Classroom Management – How To Handle Power Seeking Students


The sad fact is, it does not matter how well teachers know their content … it does not matter how many strategies teachers know to improve reading comprehension or to increase academic achievement … if teachers can not manage their classroom, they can not teach.

Many experts in education agree that the students who are causing the classroom management problems typically fall into one of four categories:

  1. attention seekers ~ (pencil tappers, hummers, students who talk out etc.)

  2. power seekers ~ (always getting in the last word, muttering under their breath)

  3. revenge seekers ~ (recipients of frequent punishment)

  4. avoiding failure ~ (students who do not do the work or withdraw from the lesson as a means of avoiding more failure)
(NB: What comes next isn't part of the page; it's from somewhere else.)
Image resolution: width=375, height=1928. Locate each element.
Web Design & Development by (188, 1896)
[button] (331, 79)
    However, for most teachers, it is the power seekers that start to make our blood boil. These are the students who question your authority and do so in front of the whole class.

    Many teachers feel that they can not let the power seeking student get in the last word because the will lose face with the rest of the class … leading others to feel comfortable asking your authority as well.

    These power seekers are trying to "bait" the teacher by mumbling something under their breath or flat out stating, "You can not make me do this assignment!"

    Bottom line … these power seeking students are trying to get a reaction out of the teacher and there is nothing they would like more than to have their fellow classmates watch the teacher explode.

    Do not do this … Do not fall for their tricks … Do not take the bait !!!

    At least not then and there in front of the other students.

    There are other options … A much better approach is to take a deep breath, do not lose your cool, and in a calm, matter-of-fact manner simply tell the student to see you after class and then immediately continue on with the lesson.

    If the power seeking student then mutter's something under his breath again just ignore it … that's right ignore it … the rest of class already knows that you will handle the situation without their presence. There is no need for further response at this time as all you will be doing is disrupting your own lesson and giving that power seeking student just what he wants.

    Then, when the bell rings and the class is leaving, simply pull that power seeking student away and follow through without the audience that the student desired. Depending on the situation you may also follow that up with a phone call home, parent conference, detention etc.

    Just do not get "into it" in front of the rest of the class.

By knowing the reasoning behind why a student is misbehaving (ie seeking power) a teacher can make much better classroom management decisions.